In an action for a divorce and ancillary relief, the defendant husband appeals (1), as limited by his brief, from so much of an order of the Supreme Court, Nassau County (Woodard, J.), entered July 11, 2001, as denied his motion for a downward modification of his maintenance and child support obligations and granted that branch of the plaintiff wife's cross motion which was for leave to enter a judgment for maintenance and support arrears, and (2), from a judgment of the same court, dated August 8, 2001, which is in favor of the plaintiff and against him in the principal sum of $29,048.14.
ORDERED that the appeal from that part of the order which granted the plaintiff wife's cross motion for leave to enter a judgment for maintenance and support arrears is dismissed, as that part of the order was superseded by the judgment dated August 8, 2001; and it is further,
ORDERED that the order is affirmed insofar as reviewed; and it is further,
ORDERED that the judgment is affirmed; and it is further,
ORDERED that one bill of costs is awarded to the plaintiff.
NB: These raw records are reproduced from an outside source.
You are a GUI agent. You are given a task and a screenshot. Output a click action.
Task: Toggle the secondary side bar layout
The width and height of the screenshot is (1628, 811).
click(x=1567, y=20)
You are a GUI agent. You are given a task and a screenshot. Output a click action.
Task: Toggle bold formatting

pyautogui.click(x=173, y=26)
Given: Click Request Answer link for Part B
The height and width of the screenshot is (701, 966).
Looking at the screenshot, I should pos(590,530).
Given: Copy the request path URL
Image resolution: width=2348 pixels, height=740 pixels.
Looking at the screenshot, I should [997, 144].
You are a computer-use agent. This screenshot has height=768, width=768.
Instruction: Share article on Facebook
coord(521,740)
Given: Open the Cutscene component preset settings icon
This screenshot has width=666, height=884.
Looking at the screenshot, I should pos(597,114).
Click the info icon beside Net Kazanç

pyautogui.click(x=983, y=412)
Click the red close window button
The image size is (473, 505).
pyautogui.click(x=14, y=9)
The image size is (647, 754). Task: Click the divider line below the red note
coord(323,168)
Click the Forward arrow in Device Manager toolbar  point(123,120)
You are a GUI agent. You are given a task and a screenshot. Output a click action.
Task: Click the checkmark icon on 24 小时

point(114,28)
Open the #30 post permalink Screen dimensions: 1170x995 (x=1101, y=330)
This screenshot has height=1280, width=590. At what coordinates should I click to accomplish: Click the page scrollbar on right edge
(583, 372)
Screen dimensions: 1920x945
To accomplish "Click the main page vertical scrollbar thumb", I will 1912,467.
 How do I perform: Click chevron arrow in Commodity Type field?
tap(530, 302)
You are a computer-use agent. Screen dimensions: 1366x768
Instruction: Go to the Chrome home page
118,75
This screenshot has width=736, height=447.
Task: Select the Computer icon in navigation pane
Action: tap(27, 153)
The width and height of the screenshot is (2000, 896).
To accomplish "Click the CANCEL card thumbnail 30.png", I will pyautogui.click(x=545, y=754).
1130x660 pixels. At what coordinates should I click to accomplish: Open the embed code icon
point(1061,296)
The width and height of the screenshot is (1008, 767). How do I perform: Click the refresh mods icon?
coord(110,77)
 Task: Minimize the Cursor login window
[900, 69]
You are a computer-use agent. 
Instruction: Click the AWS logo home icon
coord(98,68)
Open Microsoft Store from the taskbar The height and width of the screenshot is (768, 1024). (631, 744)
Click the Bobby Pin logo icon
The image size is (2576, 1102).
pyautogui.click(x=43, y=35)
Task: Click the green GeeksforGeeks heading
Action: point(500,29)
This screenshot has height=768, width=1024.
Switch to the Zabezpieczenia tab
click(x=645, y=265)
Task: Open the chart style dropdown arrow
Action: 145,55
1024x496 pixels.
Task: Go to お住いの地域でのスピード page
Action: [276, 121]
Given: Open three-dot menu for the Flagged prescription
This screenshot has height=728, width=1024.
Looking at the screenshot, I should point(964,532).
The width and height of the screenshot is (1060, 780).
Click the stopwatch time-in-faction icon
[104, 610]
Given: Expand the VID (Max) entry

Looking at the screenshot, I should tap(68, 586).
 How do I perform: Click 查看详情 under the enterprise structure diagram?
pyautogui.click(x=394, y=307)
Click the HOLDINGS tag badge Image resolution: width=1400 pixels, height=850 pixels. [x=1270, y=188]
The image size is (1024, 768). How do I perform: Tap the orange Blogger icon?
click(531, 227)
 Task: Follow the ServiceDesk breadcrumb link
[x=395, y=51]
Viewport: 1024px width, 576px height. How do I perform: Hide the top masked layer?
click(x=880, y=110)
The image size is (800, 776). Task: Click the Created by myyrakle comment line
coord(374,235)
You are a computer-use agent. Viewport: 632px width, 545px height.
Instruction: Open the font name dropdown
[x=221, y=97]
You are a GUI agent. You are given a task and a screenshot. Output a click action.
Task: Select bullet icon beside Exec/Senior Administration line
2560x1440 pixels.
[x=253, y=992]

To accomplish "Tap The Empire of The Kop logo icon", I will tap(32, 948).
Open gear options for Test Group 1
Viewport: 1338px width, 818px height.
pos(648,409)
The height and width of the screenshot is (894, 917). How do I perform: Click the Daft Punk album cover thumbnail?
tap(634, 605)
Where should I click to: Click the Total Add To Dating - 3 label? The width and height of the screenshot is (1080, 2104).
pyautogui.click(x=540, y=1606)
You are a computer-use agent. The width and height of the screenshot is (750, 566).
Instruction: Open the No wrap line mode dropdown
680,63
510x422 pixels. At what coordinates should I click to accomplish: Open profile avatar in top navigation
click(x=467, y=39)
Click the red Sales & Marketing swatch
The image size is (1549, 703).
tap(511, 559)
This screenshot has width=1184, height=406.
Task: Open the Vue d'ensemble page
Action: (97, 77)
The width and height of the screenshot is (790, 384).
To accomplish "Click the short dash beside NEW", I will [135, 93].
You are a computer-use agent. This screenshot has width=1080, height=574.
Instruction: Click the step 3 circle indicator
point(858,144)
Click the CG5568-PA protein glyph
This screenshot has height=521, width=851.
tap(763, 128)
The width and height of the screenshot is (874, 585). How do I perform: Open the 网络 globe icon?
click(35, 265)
“The party seeking to modify the maintenance provisions of a judgment of divorce in which the terms of a stipulation of settlement have been incorporated but not merged, must demonstrate that the continued enforcement of the party's maintenance obligations would create an ‘extreme hardship’ (Pintus v. Pintus, 104 A.D.2d 866, 867, 480 N.Y.S.2d 501; see also Domestic Relations Law § 236[B][9][b] ). With child support, the husband has the burden of establishing an ‘unanticipated and unreasonable change in circumstances' (Epel v. Epel, 139 A.D.2d 488, 526 N.Y.S.2d 592). Moreover, where the application is one for a downward modification of child support, such a change in circumstances must be ‘substantial’ (see Nordhauser v. Nordhauser, 130 A.D.2d 561, 562, 515 N.Y.S.2d 501; Matter of Allen v. Bowen, 149 A.D.2d 828, 829, 540 N.Y.S.2d 29)” (Praeger v. Praeger, 162 A.D.2d 671, 673, 557 N.Y.S.2d 394).
Although a parent's loss of employment may constitute a change of circumstances warranting a downward modification where he or she has diligentlysought re-employment (see Matter of Meyer v. Meyer, 205 A.D.2d 784, 614 N.Y.S.2d 42), the proper amount of support payable is determined not by a parent's current economic situation, but by a parent's assets and earning powers (see Matter of Fries v. Price-Yablin, 209 A.D.2d 1002, 619 N.Y.S.2d 900; Matter of Fleischmann v. Fleischmann, 195 A.D.2d 604, 601 N.Y.S.2d 16). Thus, downward modification may be denied where the moving party has not made a good-faith effort to obtain employment commensurate with his or her qualifications and experience (see Matter of Yepes v. Fichera, 230 A.D.2d 803, 646 N.Y.S.2d 533).
Although it is undisputed that the defendant husband lost his job as a media salesperson through no fault of his own, the record supports the Supreme Court's determination that he subsequently failed to use his best efforts to obtain employment commensurate with his qualifications and experience (see Matter of Kefeli v. Kefeli, 270 A.D.2d 490, 705 N.Y.S.2d 285; Matter of Dallin v. Dallin, 250 A.D.2d 847, 672 N.Y.S.2d 791; Matter of Heverin v. Sackel, 239 A.D.2d 418, 657 N.Y.S.2d 441).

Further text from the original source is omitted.